## REQUIRED WORK:
Locate, in the data below, the line that contains "[SUREFIRE - SOCOM" and the line that contains "[Previous slide] (6, 102)"; reproduce exactly those two lines and every line between them, nothing more.

____ DATA PROVIDED

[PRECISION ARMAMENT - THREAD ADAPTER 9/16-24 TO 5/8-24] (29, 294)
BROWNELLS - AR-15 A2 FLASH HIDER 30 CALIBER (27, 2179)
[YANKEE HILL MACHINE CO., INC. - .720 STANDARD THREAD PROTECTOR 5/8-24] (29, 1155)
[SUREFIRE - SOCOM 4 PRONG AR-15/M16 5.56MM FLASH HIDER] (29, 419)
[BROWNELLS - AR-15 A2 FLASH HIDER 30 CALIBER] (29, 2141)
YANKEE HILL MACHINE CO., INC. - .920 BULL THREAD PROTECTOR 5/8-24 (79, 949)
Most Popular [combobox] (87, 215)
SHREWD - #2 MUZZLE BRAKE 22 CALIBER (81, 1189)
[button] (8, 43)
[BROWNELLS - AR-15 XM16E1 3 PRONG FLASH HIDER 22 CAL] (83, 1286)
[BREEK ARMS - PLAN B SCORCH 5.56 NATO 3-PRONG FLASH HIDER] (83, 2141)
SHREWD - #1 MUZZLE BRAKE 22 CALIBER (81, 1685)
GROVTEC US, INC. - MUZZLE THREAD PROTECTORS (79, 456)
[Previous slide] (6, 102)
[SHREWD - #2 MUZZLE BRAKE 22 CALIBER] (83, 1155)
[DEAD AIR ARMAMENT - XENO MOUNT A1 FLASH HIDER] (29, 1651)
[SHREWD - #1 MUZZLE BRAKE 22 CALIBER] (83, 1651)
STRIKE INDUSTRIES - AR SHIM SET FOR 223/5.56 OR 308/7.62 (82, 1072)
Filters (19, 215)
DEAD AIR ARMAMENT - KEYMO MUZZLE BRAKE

________
____ DATA PROVIDED

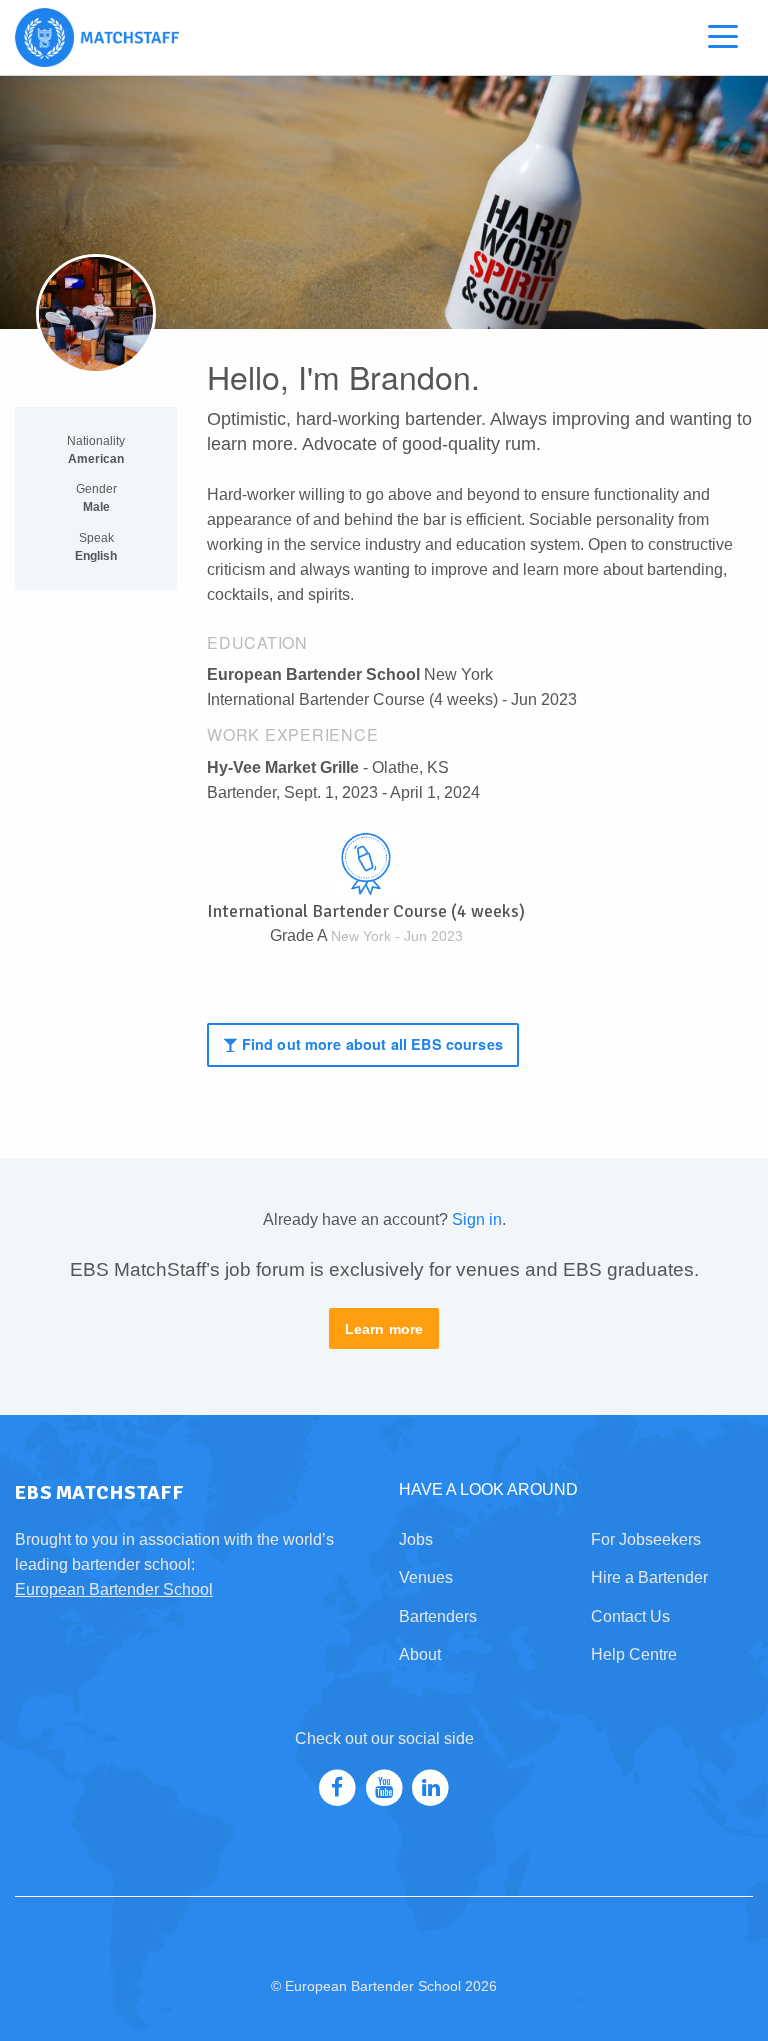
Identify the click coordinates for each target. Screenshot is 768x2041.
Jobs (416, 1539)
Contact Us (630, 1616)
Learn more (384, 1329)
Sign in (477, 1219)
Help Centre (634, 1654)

________

## SOLUTION:
[SUREFIRE - SOCOM 4 PRONG AR-15/M16 5.56MM FLASH HIDER] (29, 419)
[BROWNELLS - AR-15 A2 FLASH HIDER 30 CALIBER] (29, 2141)
YANKEE HILL MACHINE CO., INC. - .920 BULL THREAD PROTECTOR 5/8-24 (79, 949)
Most Popular [combobox] (87, 215)
SHREWD - #2 MUZZLE BRAKE 22 CALIBER (81, 1189)
[button] (8, 43)
[BROWNELLS - AR-15 XM16E1 3 PRONG FLASH HIDER 22 CAL] (83, 1286)
[BREEK ARMS - PLAN B SCORCH 5.56 NATO 3-PRONG FLASH HIDER] (83, 2141)
SHREWD - #1 MUZZLE BRAKE 22 CALIBER (81, 1685)
GROVTEC US, INC. - MUZZLE THREAD PROTECTORS (79, 456)
[Previous slide] (6, 102)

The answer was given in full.